Each record should be copied exactly into the answer, and no picture should go with it.

#### Entries taken from a collection:
◆ ◆ ◆ ◆ ◆ ◆ ◆
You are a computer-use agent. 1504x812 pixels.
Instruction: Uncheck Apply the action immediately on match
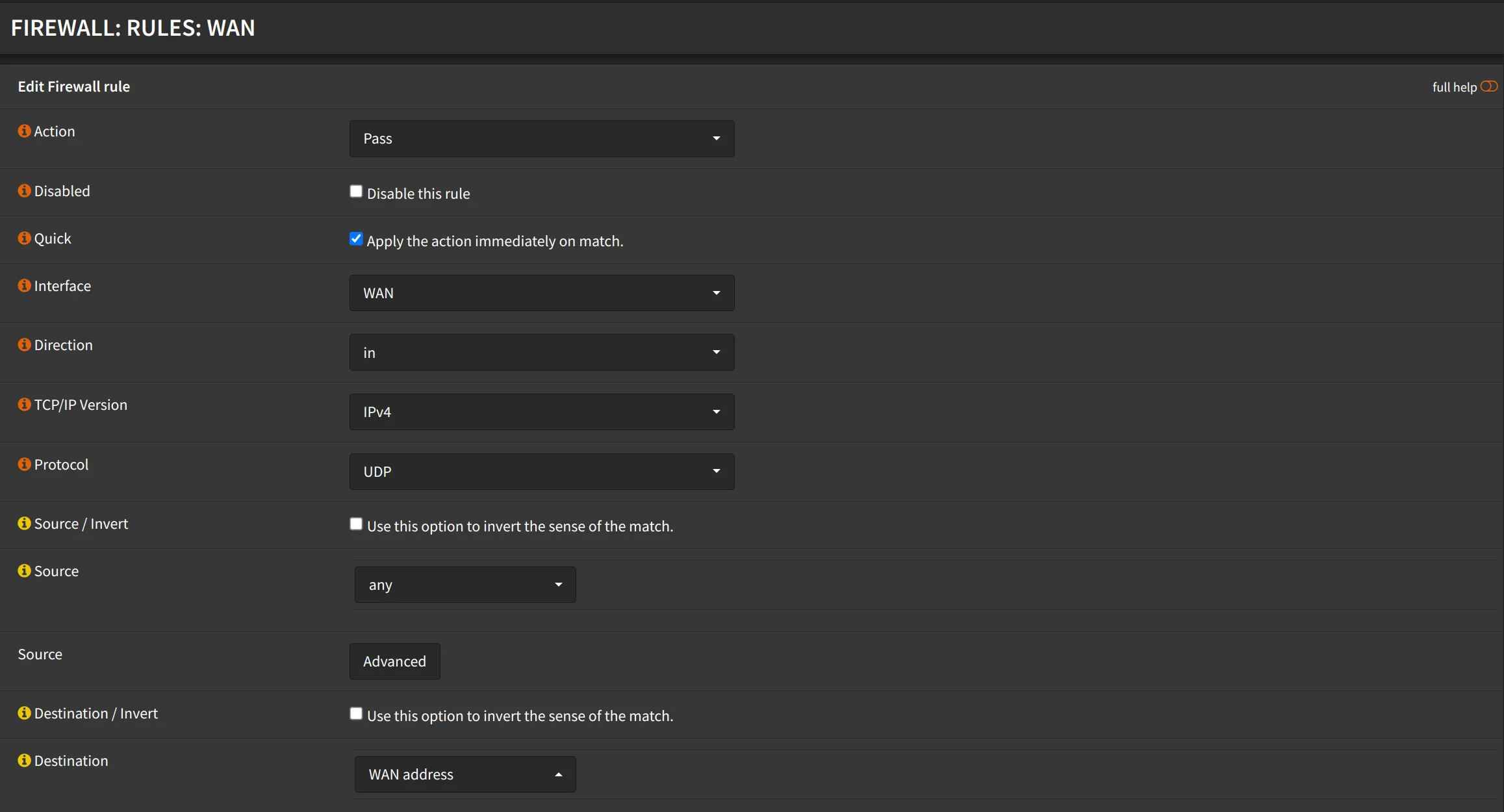tap(356, 239)
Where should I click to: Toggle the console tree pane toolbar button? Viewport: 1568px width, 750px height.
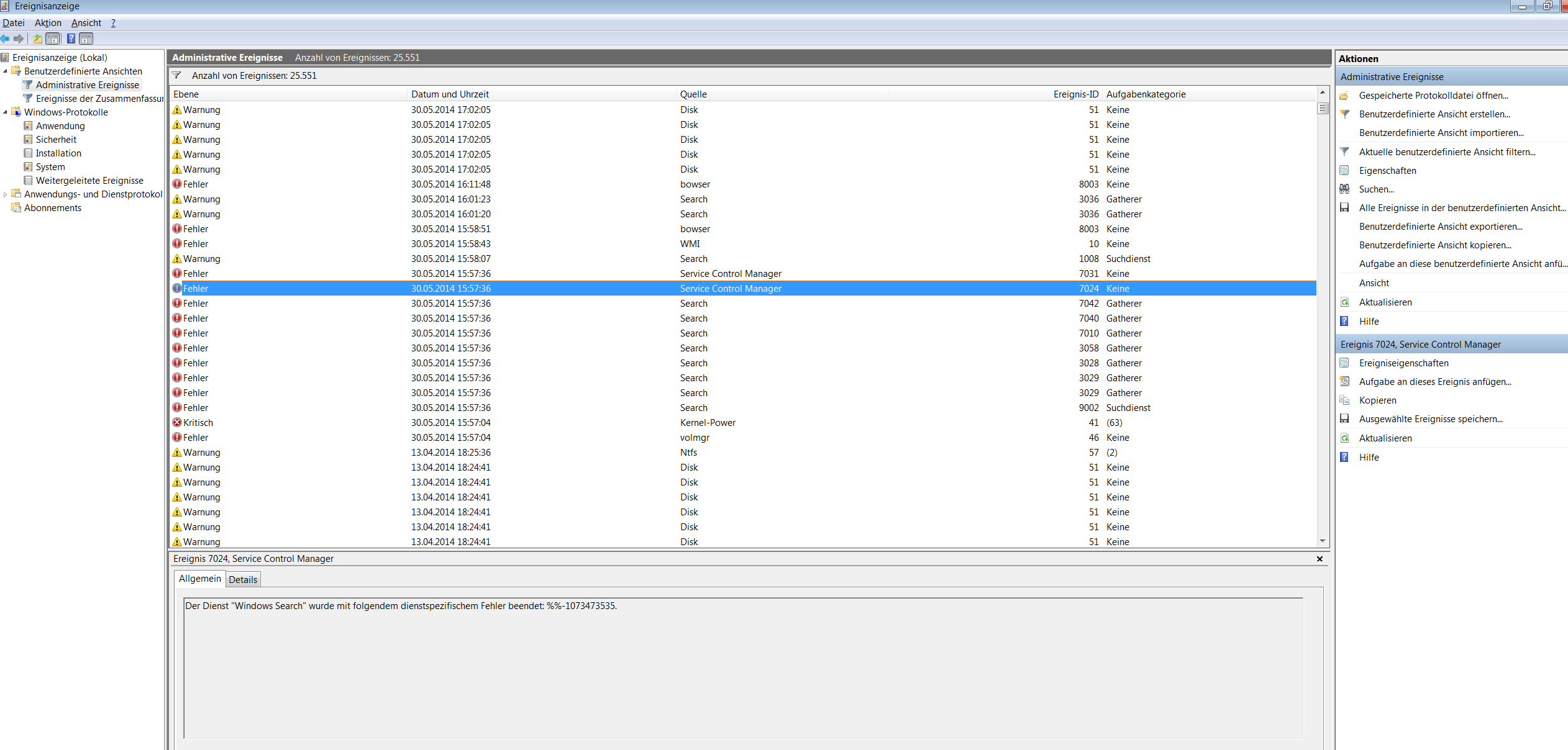point(53,38)
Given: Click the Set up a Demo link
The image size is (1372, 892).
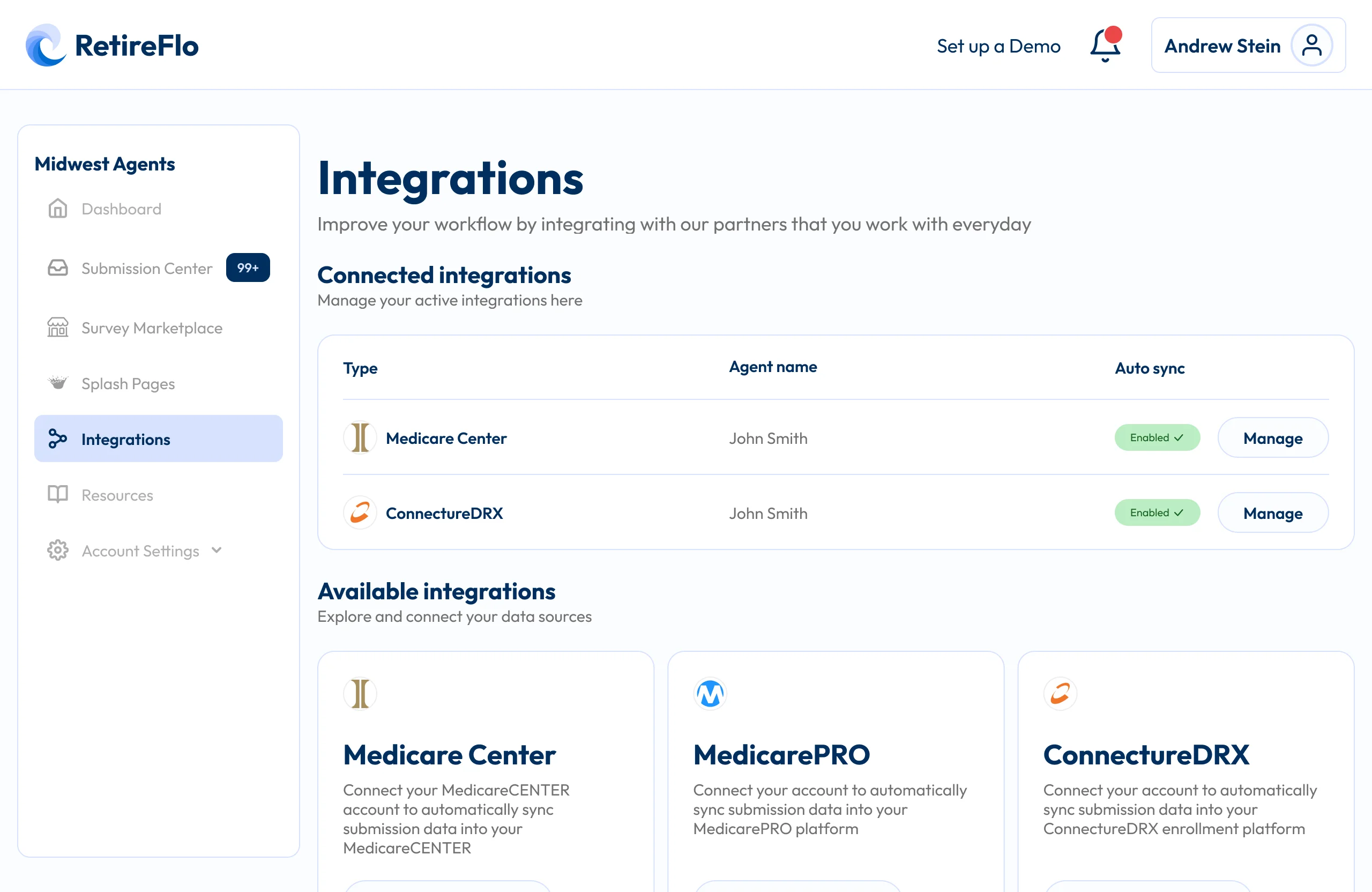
◆ ◆ ◆ ◆ ◆ ◆ ◆
#### ANSWER AREA:
You are a computer-use agent. 1504x812 pixels.
Instruction: Uncheck Apply the action immediately on match
tap(356, 239)
Where should I click to: Toggle the console tree pane toolbar button? Viewport: 1568px width, 750px height.
point(53,38)
Given: Click the Set up a Demo link
The image size is (1372, 892).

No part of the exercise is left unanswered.